The FINANCIAL — Amgen on April 15 announced that the U.S. Food and Drug Administration (FDA) has granted approval of Corlanor (ivabradine), an oral medication indicated to reduce the risk of hospitalization for worsening heart failure in patients with stable, symptomatic chronic heart failure with left ventricular ejection fraction (LVEF) ≤35 percent, who are in sinus rhythm with resting heart rate ≥70 beats per minute (bpm) and either are on maximally tolerated doses of beta blockers or have a contraindication to beta blocker use.
Heart failure is a common condition that affects approximately 5.7 million people in the U.S., about half of which have reduced left ventricular function.
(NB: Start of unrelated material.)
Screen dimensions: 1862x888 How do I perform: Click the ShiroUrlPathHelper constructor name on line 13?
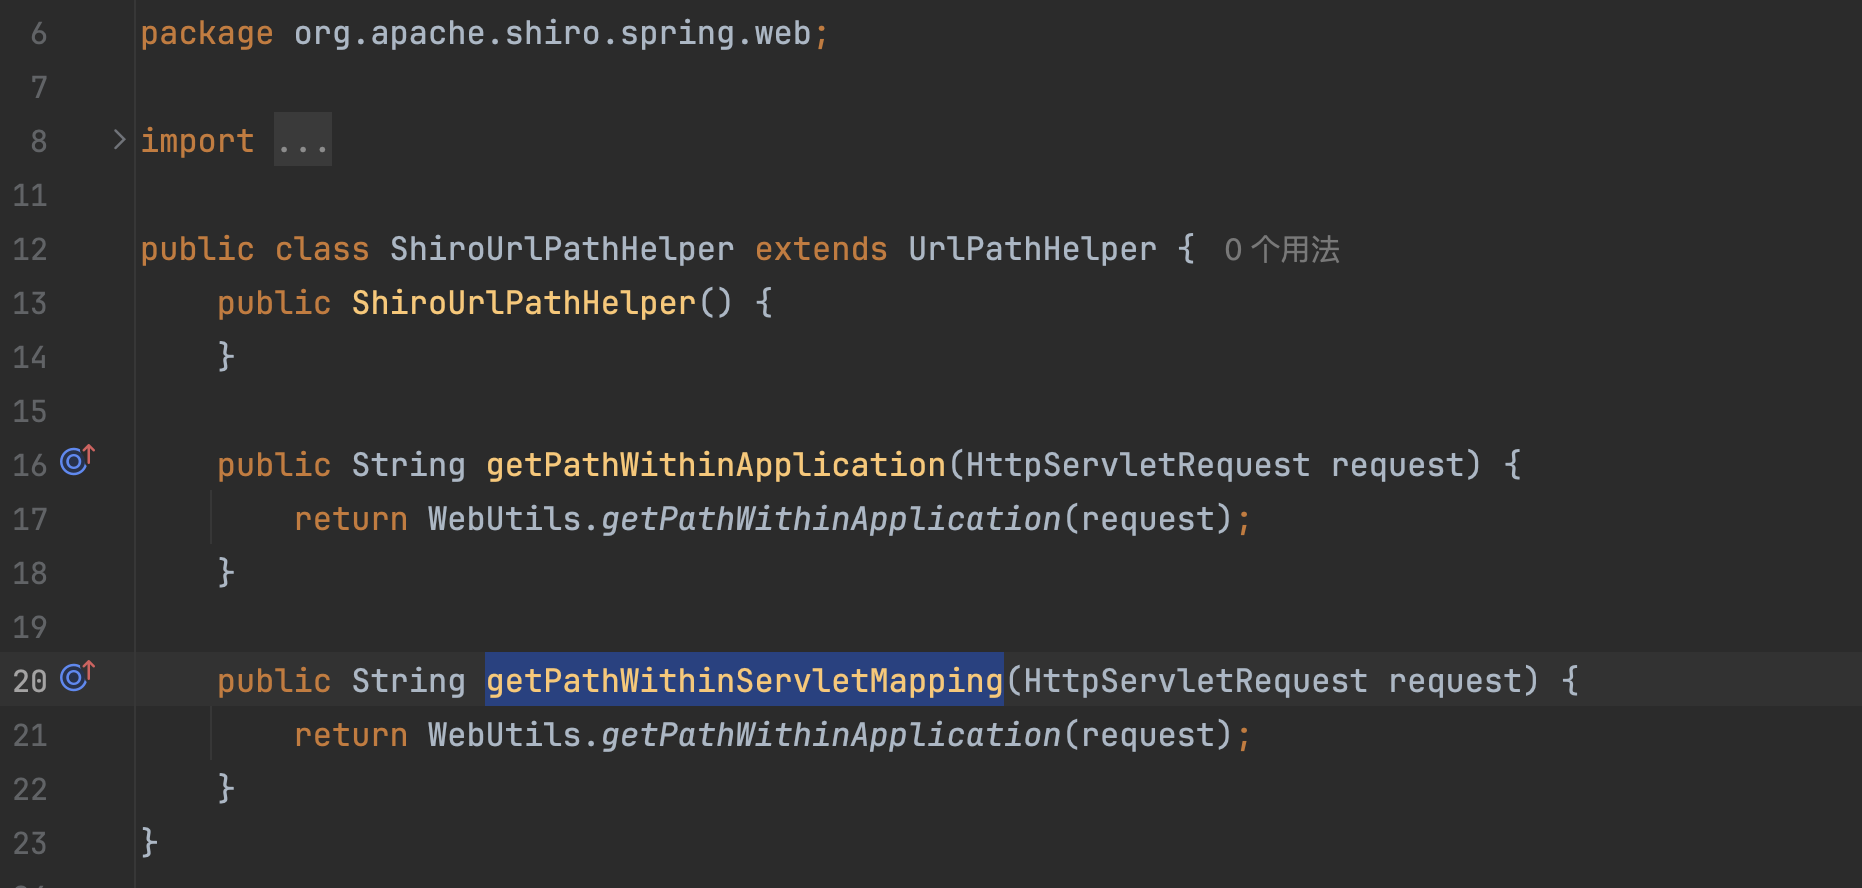[x=523, y=303]
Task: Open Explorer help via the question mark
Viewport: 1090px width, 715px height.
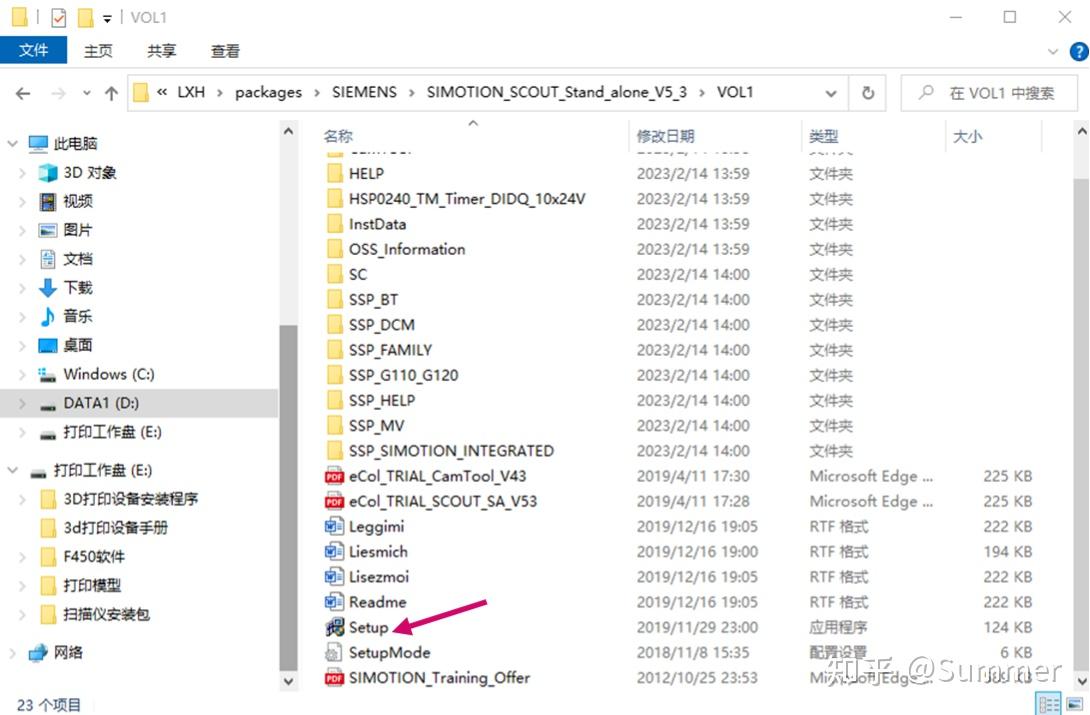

Despite broad use of standard treatments, the prognosis for patients with heart failure is poor.3 Projections show that by 2030, the prevalence of heart failure will increase 46 percent from 2012 estimates, according to Amgen.
“We are excited to introduce Corlanor, the first new chronic heart failure medicine approved by the FDA in nearly a decade, for patients who are at a significantly greater risk of hospitalization due to worsening heart failure in the U.S.,” said Sean E. Harper, M.D., executive vice president of Research and Development at Amgen. “Many heart failure patients are repeatedly admitted to the hospital, which can cause a great burden on the patient and on healthcare resources. We hope that today’s approval of Corlanor as an innovative therapeutic option will address a major unmet need for patients, their families and the healthcare system.”
Heart failure costs an estimated $31 billion in the U.S. each year, with the majority of the cost related to hospitalizations.4 By 2030, the cost of heart failure in the U.S. is expected to increase almost 127 percent totaling $70 billion.
“The approval of Corlanor is an important step forward for the treatment of patients with chronic heart failure in the U.S. Because its mechanism of action is unique, it will complement the use of standard heart failure therapies, including beta blockers,” said Jeffrey S. Borer, M.D., professor of Medicine, Cell Biology, Radiology and Surgery, and chief of Cardiovascular Medicine at State University of New York, Downstate Medical Center. “Despite beta blockade and other therapies, many people with chronic heart failure continue to suffer hospitalizations due to worsening heart failure. For these patients, when heart rate is greater than or equal to 70 bpm, Corlanor may be an appropriate treatment option and can be expected to add benefit.”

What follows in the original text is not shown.